Più di due pesci su tre consumati in Italia provengono dall’estero con il rischio evidente che venga spacciato come
Made in Italy pesce importato, anche perché al ristorante non è obbligatorio indicare la provenienza. È quanto denuncia Coldiretti Impresapesca in occasione dell’incontro “Le frodi: dal mare alla tavola” organizzato a
Slow Fish iniziato a
Genova nel “Porto Antico” con la costituzione del Comitato scientifico Ambiente mare e acque interne. Dal
pangasio del Mekong venduto come
cernia al filetto di
brosme spacciato per
baccalà, fino all’
halibut o la
lenguata senegalese commercializzati come
sogliola, la frode è in agguato sui banchi di vendita dove vige l’obbligo dell’etichetta d’origine, ma soprattutto al ristorante dove la provenienza di quanto si porta in tavola non deve essere indicata. Tra i trucchi nel piatto più diffusi ci sono anche il
polpo del Vietnam spacciato per nostrano, lo
squalo smeriglio venduto come
pesce spada, il
pesce ghiaccio al posto del
bianchetto, il
pagro invece del
dentice rosa o le
vongole turche e i
gamberetti targati Cina, Argentina o Vietnam, dove peraltro è permesso un trattamento con
antibiotici che in Europa sono vietatissime in quanto pericolosi per la salute.
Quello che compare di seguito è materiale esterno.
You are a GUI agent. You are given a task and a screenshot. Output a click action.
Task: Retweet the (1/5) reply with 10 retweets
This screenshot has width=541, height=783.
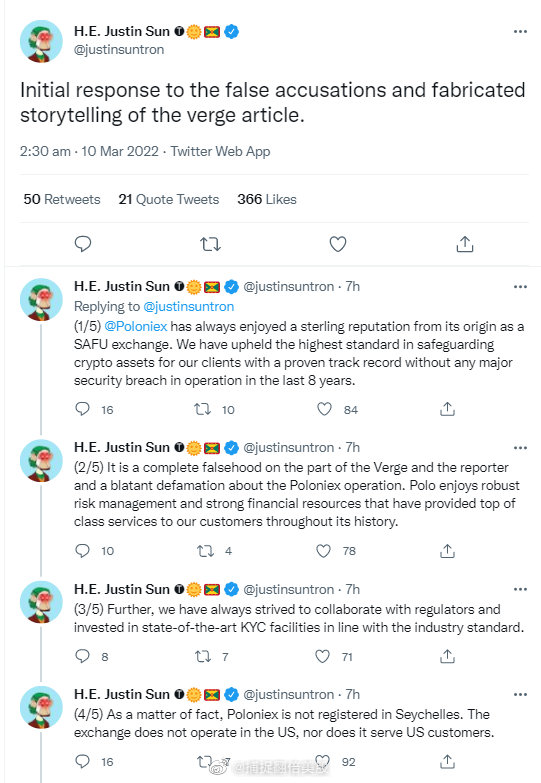[x=202, y=409]
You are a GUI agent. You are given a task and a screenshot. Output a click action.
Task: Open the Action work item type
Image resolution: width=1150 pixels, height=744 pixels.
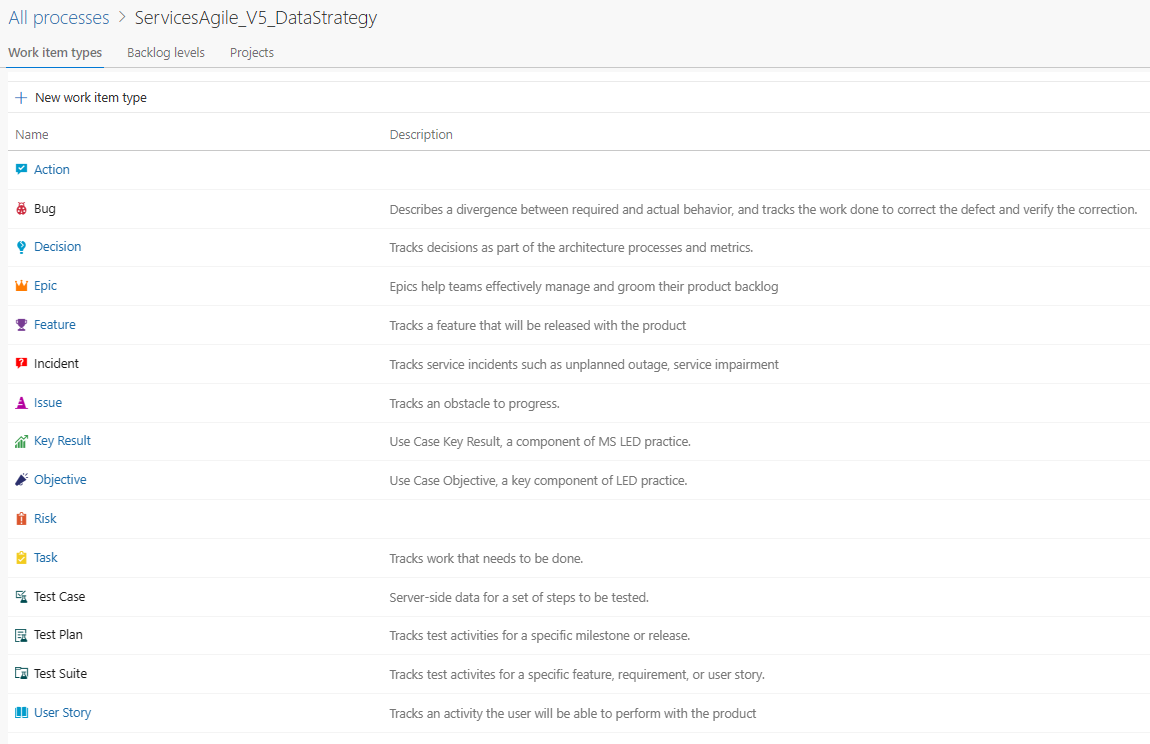(52, 169)
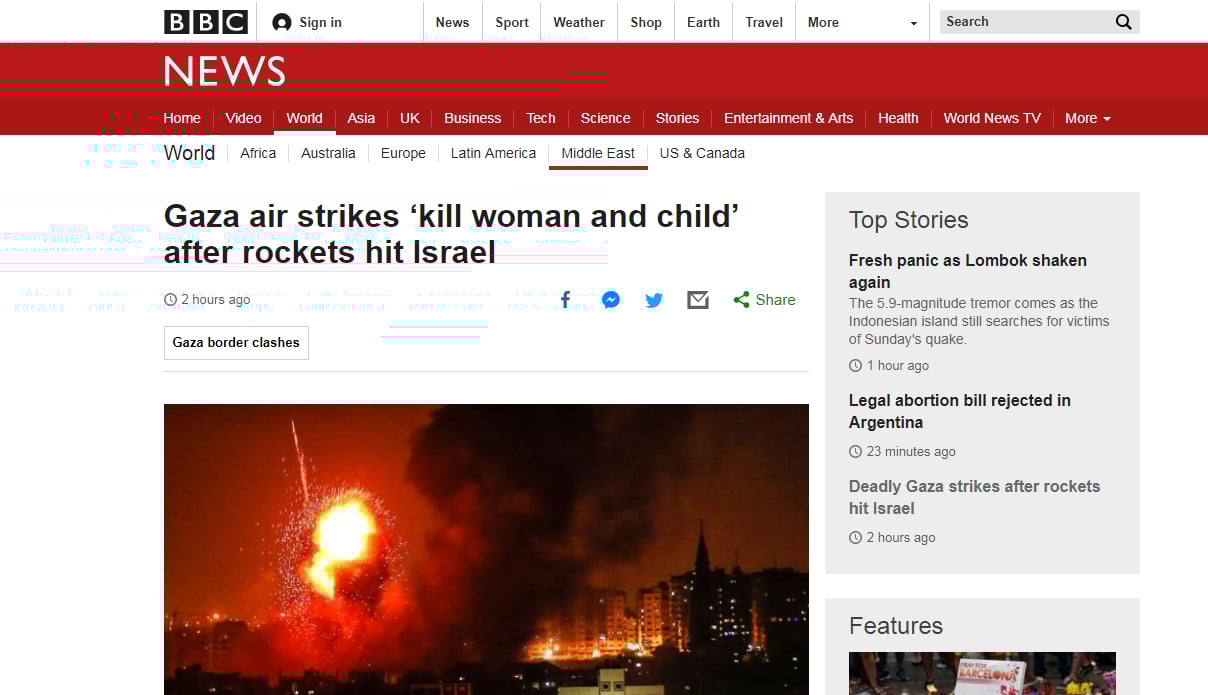Screen dimensions: 1208x695
Task: Select the Middle East section tab
Action: 598,153
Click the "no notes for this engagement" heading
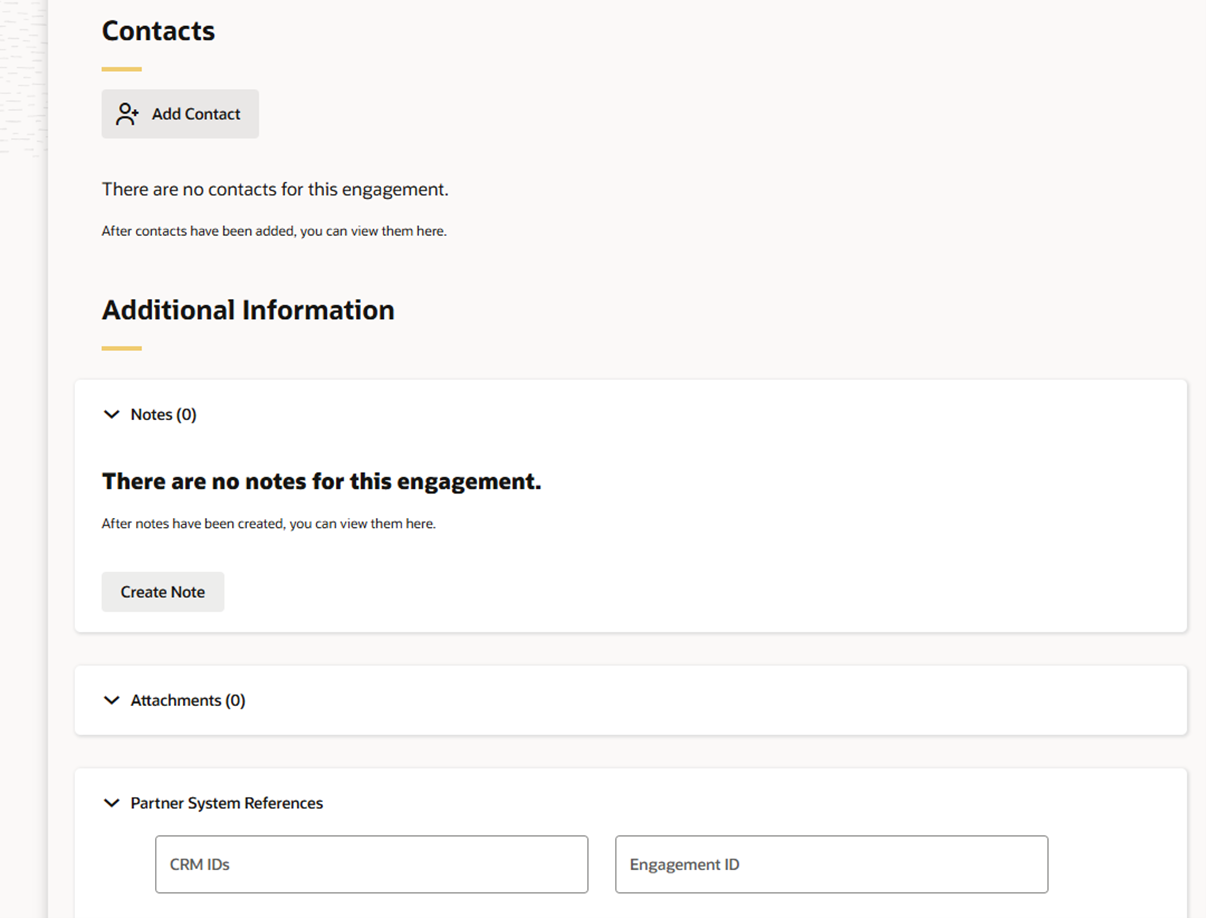This screenshot has height=918, width=1206. point(321,481)
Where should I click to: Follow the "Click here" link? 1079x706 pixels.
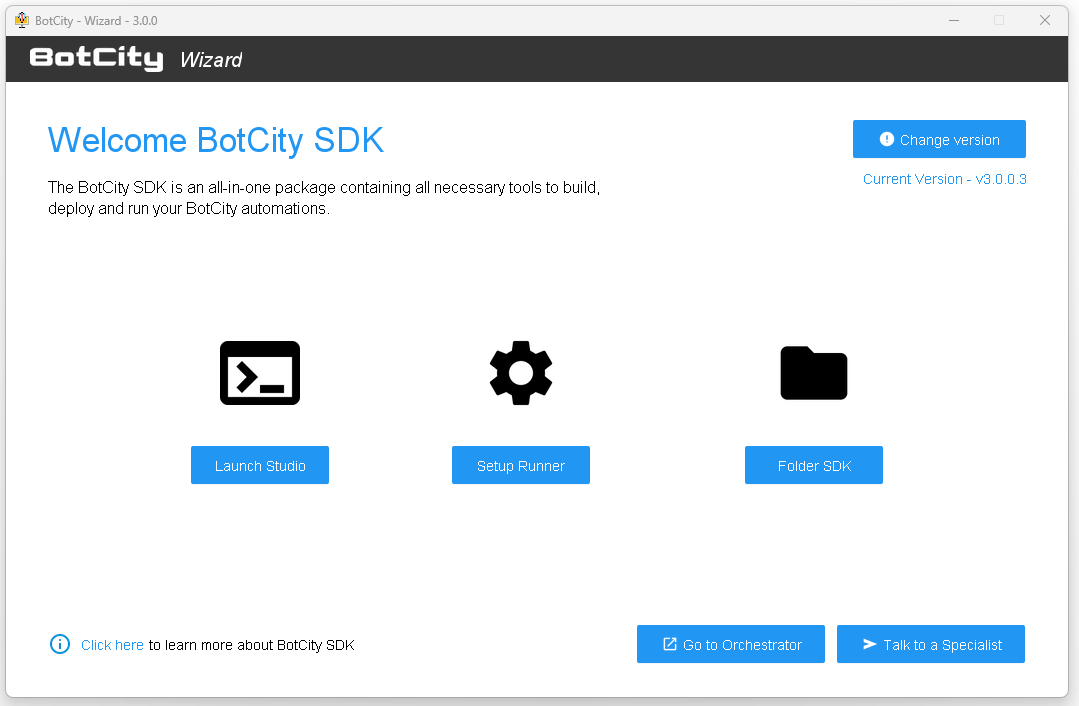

Nel 2014 sono stati importati in Italia oltre 731 milioni di chili di pesci e crostacei, molluschi e altri invertebrati acquatici con un aumento del 4 per cento rispetto all’anno precedente. Da quest’anno è più facile riconoscere il pesce italiano dall’etichetta grazie all’entrata in vigore dei nuovi regolamenti comunitari il 23 dicembre del 2014 con norme relative all’etichettatura per la messa in commercio dei prodotti ittici (Reg. UE n. 1379/2013) e quelle sulla fornitura di informazioni sugli alimenti ai consumatori (Reg. UE 1169/2011). Per effettuare acquisti di qualità al giusto prezzo il consiglio di Coldiretti Impresapesca è, laddove possibile, di acquistare direttamente dal pescatore o, se da un’attività commerciale, di verificare sul bancone l’etichetta, che per legge deve prevedere l’area di pesca (Gsa). Le provenienze da preferire sono quelle dalle Gsa 9 (Mar Ligure e Tirreno), 10 (Tirreno centro meridionale), 11 (mari di Sardegna), 16 (coste meridionali della Sicilia), 17 (Adriatico settentrionale), 18 (Adriatico meridionale), 19 (Jonio occidentale), oltre che dalle attigue 7 (Golfo del Leon), 8 (Corsica) e 15 (Malta). Nelle etichette sarà indicata, inoltre, la tecnica di pesca (come rete, nasse, strascico, lampara) e, su base volontaria, la provenienza esatta di pesci, molluschi e crostacei. Novità anche per quanto riguarda le informazioni sul pesce congelato, con l’obbligo di indicata la data di congelamento. Nel caso di prodotti ittici congelati prima della vendita e successivamente venduti decongelati, la denominazione dell’alimento è accompagnata dalla designazione “decongelato”. I prodotti che possono sembrare costituiti da un unico pezzo di pesce ma che in realtà sono frutto dell’unione di diverse parti attuata grazie ad altri ingredienti (tra cui additivi ed enzimi alimentari oppure mediante sistemi diversi), dovranno recare l’indicazione “pesce ricomposto”. Le maggiori incombenze per i pescatori si traducono in maggiori garanzie di identità del pescato o allevato nazionale che consente ai consumatori di fare scelte di acquisto più consapevoli in grado di riconoscere e premiare il pesce tricolore.